I was expecting to have a similar broad general knowledge as when using ChatGPT, but on top of that the knowledge from my custom data. Now I get only the knowledge from my custom data. Is there a way to achieve having a chatbot with the general knowledge AND the custom trained knowledge?

I have tried to use different training data (digitally created PDFs, scanned PDFs, CSVs, Plain-Text), different models and different model parameters, but I don’t manage to improve my outcome.

1 Like

Due to your use of LangChain obfuscating what you’re actually doing with the underlying models/APIs(for one, it sounds more like you’re using embedding retrieval than fine-tuning), it would probably be best to share the specific modules you’re using with the LangChain community, so they can help you better understand what you need or what’s going on under the hood, like which API endpoints are being used, what system prompt is preventing answers outside your knowledge based, etc.


Thanks for the reply @wfhbrian . Based on your comment I assume that usually it should work with both knowledge sources, correct?

I can’t tell you what LangChain is doing under the hood, so I don’t know what you implemented.

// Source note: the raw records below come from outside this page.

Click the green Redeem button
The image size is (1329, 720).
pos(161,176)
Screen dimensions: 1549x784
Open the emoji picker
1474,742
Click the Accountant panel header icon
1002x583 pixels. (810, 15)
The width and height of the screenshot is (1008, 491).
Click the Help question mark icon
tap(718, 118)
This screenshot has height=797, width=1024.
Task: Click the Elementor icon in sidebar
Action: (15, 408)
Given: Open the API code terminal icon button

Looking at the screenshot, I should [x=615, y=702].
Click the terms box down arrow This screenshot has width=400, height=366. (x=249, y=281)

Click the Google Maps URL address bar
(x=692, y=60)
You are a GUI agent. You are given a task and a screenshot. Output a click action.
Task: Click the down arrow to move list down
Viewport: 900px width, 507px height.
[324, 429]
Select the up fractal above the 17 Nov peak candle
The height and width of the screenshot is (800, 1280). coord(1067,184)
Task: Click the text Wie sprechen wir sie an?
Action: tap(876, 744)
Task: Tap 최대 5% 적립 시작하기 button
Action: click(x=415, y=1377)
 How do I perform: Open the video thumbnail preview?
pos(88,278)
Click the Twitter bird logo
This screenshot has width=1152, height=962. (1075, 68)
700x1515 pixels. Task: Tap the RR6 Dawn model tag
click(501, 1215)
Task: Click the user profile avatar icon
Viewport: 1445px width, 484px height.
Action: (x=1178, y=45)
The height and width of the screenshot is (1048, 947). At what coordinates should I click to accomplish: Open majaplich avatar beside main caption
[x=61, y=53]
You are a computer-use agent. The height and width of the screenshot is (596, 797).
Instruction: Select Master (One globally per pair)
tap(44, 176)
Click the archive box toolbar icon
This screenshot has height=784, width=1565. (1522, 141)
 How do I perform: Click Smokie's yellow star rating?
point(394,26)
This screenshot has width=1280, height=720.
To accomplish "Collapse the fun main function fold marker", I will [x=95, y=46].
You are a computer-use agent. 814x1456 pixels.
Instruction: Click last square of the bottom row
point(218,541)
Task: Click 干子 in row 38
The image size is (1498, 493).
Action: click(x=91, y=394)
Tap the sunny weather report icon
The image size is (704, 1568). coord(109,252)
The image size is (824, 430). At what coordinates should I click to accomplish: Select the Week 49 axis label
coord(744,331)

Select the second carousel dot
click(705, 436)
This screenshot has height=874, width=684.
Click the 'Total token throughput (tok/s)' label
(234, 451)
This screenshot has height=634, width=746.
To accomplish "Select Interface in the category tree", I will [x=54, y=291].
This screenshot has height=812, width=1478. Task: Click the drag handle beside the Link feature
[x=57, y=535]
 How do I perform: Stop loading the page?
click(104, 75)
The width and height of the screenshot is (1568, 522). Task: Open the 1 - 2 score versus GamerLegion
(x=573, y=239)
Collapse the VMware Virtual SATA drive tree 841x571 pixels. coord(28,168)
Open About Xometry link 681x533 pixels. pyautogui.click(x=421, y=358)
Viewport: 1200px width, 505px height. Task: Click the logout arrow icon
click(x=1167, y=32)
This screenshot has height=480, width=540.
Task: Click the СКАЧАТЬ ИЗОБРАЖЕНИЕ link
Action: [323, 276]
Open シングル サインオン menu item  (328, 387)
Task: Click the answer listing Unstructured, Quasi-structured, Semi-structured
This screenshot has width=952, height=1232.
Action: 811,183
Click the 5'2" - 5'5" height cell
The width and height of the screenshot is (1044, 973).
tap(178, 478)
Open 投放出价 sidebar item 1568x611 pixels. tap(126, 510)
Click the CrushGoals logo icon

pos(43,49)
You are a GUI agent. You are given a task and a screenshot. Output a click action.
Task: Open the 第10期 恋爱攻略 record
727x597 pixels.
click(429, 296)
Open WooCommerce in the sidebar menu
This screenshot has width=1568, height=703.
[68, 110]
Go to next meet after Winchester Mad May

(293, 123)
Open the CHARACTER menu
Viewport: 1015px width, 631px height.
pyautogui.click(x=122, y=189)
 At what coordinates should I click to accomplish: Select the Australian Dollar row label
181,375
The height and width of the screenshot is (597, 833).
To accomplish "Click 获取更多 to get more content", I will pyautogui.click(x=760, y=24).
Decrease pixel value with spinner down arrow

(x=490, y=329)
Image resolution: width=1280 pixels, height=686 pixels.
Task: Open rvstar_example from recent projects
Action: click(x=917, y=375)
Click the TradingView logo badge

However, if you used the API directly, you would use your knowledgbase to retrieve information, then insert what’s retrieved as context in the system prompt when generating an output. At the time of the generation, unless you explicitly instructed the model to do otherwise within the system prompt, the model will respond based on both the context retrieved from the knowledgbase and the base knowledge of the model itself.